§ **Data provided**

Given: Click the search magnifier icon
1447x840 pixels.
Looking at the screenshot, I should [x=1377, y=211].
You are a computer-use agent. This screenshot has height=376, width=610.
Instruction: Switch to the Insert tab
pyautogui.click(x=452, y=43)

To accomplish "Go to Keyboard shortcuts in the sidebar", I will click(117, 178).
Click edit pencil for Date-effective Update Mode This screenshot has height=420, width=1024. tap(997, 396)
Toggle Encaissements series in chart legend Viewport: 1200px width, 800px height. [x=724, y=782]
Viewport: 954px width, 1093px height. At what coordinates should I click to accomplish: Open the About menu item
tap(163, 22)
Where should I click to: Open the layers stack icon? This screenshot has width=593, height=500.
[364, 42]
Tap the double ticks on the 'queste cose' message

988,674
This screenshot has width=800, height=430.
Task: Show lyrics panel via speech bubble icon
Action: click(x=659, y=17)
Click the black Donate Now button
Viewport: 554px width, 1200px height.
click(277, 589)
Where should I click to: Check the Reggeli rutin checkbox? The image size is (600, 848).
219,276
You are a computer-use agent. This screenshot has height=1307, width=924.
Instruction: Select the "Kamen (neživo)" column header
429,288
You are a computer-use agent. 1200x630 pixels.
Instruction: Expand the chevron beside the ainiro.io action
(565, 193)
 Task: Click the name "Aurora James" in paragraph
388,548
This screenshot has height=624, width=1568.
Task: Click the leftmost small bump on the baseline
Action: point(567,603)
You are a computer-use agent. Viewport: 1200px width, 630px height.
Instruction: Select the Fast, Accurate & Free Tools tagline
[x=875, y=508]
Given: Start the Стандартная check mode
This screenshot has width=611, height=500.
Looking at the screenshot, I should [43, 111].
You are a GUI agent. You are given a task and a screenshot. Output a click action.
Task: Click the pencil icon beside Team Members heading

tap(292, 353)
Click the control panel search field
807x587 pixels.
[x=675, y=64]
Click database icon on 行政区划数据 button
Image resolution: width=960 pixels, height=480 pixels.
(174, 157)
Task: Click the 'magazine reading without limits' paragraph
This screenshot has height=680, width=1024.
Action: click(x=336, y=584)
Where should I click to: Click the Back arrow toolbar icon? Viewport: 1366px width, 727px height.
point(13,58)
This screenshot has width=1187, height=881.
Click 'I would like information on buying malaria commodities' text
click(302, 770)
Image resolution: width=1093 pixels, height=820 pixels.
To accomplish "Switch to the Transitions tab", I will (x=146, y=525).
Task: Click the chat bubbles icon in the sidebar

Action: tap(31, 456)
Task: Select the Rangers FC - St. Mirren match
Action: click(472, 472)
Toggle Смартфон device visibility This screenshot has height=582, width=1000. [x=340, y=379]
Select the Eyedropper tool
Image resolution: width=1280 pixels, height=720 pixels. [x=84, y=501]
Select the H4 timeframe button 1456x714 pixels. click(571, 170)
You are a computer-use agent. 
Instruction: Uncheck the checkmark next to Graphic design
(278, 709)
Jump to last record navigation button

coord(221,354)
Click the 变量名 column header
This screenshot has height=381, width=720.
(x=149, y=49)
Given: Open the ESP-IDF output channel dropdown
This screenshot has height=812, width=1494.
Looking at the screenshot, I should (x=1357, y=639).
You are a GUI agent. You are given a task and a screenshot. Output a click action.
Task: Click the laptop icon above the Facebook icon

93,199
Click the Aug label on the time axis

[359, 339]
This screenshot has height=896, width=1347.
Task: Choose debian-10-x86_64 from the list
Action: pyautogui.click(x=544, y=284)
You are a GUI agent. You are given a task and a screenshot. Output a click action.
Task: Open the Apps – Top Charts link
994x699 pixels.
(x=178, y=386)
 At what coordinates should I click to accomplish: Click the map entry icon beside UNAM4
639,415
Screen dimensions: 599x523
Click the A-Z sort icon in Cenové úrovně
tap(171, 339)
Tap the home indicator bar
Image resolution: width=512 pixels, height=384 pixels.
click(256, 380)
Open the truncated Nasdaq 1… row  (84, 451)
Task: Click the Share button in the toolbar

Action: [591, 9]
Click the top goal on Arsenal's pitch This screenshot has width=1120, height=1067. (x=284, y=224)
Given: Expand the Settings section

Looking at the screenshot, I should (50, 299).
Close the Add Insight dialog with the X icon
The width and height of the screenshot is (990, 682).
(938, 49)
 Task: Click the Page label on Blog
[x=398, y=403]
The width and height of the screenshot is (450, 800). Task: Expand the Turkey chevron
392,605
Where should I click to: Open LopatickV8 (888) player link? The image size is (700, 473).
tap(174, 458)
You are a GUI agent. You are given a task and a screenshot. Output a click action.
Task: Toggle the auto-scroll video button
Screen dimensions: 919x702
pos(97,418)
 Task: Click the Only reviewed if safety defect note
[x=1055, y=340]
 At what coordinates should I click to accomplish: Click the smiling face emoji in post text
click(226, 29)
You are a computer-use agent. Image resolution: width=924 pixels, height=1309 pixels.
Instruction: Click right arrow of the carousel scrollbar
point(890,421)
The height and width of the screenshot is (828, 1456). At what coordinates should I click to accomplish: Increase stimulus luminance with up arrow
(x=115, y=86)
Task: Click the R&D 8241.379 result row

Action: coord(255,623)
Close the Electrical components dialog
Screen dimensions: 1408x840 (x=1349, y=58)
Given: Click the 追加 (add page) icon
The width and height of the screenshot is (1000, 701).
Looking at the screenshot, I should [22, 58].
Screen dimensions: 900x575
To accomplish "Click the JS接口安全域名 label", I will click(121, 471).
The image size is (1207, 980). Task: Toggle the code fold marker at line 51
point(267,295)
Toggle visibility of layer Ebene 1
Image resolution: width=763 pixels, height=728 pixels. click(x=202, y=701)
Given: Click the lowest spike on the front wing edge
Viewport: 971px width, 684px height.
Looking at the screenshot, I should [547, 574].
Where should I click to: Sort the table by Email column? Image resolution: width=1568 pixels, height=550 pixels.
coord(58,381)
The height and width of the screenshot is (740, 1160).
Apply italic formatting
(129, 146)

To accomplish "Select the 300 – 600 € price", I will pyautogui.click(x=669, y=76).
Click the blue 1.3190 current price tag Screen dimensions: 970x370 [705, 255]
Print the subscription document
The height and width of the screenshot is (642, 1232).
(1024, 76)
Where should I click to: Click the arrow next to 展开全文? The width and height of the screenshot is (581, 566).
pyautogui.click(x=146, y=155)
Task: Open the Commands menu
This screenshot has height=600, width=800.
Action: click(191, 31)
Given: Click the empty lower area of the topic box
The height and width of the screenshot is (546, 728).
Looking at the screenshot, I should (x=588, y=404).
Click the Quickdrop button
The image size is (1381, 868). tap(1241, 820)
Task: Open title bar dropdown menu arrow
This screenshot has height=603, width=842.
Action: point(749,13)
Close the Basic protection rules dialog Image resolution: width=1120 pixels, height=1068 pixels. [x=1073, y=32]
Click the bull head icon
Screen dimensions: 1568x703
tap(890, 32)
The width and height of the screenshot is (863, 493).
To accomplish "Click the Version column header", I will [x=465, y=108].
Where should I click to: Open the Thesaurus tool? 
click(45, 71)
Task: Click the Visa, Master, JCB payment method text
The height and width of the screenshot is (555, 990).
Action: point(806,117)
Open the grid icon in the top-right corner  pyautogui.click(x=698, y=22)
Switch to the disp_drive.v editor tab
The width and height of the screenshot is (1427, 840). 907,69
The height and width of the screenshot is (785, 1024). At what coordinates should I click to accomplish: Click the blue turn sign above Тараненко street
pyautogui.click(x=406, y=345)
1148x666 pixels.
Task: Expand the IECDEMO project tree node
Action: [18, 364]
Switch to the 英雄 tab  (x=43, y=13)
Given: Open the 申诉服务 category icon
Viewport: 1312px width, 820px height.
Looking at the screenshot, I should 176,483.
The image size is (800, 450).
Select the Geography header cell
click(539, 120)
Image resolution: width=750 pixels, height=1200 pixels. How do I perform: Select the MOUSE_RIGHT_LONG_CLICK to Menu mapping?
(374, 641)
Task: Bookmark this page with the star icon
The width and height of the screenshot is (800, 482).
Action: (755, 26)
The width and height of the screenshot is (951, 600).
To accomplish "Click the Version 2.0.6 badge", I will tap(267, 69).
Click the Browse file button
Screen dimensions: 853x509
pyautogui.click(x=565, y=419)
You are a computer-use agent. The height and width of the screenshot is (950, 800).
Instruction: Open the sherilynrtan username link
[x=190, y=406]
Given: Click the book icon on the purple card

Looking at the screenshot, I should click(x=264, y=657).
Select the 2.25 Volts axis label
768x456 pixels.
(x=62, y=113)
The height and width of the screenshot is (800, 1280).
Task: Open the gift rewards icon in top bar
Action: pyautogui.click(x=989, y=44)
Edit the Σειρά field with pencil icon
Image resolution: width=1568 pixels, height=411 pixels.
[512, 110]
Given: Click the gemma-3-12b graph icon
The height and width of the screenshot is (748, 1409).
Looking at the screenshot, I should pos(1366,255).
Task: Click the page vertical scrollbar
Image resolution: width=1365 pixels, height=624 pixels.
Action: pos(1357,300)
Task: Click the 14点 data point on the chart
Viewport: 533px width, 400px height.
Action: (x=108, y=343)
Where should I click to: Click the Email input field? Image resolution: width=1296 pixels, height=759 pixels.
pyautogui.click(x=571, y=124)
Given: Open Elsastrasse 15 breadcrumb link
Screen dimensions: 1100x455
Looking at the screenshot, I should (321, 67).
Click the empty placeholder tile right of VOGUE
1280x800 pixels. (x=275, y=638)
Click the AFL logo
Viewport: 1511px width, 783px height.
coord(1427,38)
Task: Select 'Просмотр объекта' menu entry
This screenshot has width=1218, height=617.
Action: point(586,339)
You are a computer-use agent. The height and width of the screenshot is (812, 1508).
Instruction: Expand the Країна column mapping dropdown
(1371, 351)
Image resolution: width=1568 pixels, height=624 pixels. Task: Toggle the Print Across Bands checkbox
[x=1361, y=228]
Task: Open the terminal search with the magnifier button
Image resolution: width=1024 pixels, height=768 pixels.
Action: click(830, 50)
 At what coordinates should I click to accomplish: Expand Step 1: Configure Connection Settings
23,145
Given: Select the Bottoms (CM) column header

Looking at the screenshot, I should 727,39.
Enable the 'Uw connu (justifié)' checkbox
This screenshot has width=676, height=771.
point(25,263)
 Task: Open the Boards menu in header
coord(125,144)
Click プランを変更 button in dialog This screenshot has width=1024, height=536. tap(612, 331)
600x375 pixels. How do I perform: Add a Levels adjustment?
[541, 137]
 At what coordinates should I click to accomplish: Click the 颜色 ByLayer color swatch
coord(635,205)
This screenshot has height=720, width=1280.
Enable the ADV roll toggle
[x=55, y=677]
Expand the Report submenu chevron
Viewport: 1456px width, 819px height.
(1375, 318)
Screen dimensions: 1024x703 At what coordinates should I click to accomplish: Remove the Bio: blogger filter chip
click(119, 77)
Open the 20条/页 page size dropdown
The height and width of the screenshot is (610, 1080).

§ **Task to carry out**
Scan the material above and copy every line that holds the string "Version".

§ **Answer to this problem**
To accomplish "Click the Version column header", I will [x=465, y=108].
To accomplish "Click the Version 2.0.6 badge", I will tap(267, 69).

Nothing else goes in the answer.